Dikkat edilmesi gereken hijyen kuralları;
– Kuyruk sokumu bölgesi her banyoda suyla yıkanmalıdır.
– Her tuvalet sonrasında temizlenme işlemine özen gösterilmelidir.
– Gün sonunda kıyafet değişimi sırasında kalçaların arasında biriken kıllar temizlenmelidir.

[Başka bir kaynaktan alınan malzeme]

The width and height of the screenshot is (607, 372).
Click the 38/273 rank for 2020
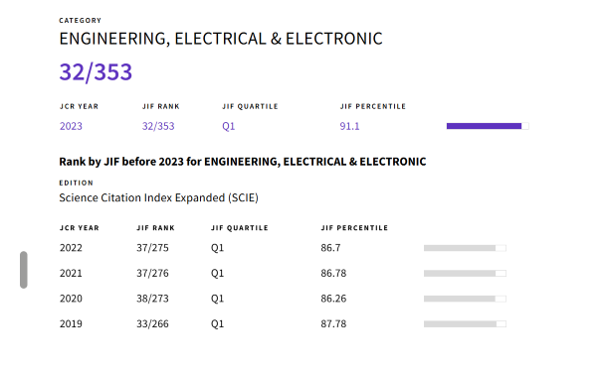coord(152,298)
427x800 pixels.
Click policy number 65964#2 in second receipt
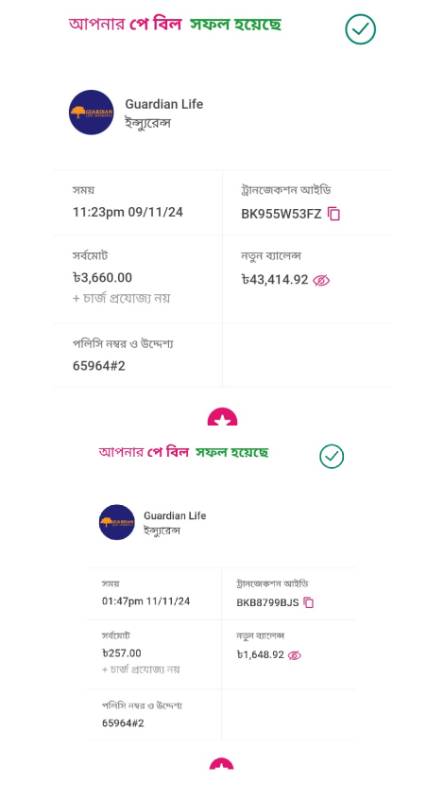123,723
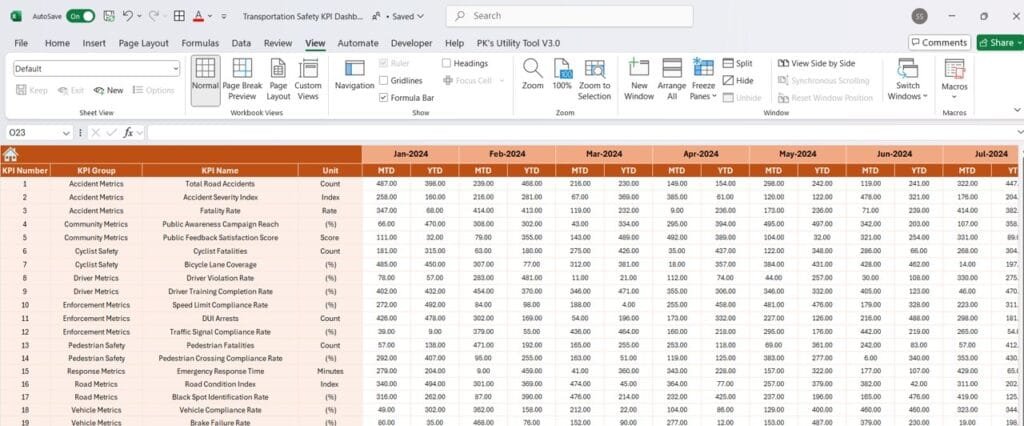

– Özellikle vücut kılları yoğun olan kişiler kuyruk sokumu üzerine denk gelen alanı kıllardan 2-3 haftada bir arındırmalıdır.
Bütün bu önlemlere şüphelendiğiniz bir durum söz konusu olduğunda hastalığın ilerlemesini beklemeden bir doktora başvurunuz.
Kıl Dönmesi Hastalığında Hatırlanması Gereken Noktalar
– İnsan kılları sürekli dökülür ve yerine yenisi gelir.
– Kıl dönmesi hastalığı en sık kuyruk sokumu bölgesinde oluşur.
– Kıl dönmesi sonucu, kıllar cilt altına geçip yara, apse ve fistül oluşturabilir.
– Bazı hastalarda hiçbir belirti vermeyebilir. Ancak genel olarak belirtileri;
– Ağrı
– Lokalize (Bölgesel) şişlik
– Ciltte kızarıklık
– Akıntı
– Hassasiyet
– Tedavi, hastanın ve hastalığın durumuna bağlıdır.
– Ailesel yatkınlık sebebiyle ailede bir kişide çıktığında diğer kişilerin bölge hijyenine dikkat ederek kıl dönmesi hastalığından korunması mümkün olabilir.
– Hastalık bulgularının görülmesi durumunda ilerlemesi beklenmeden bir doktora danışılmalıdır.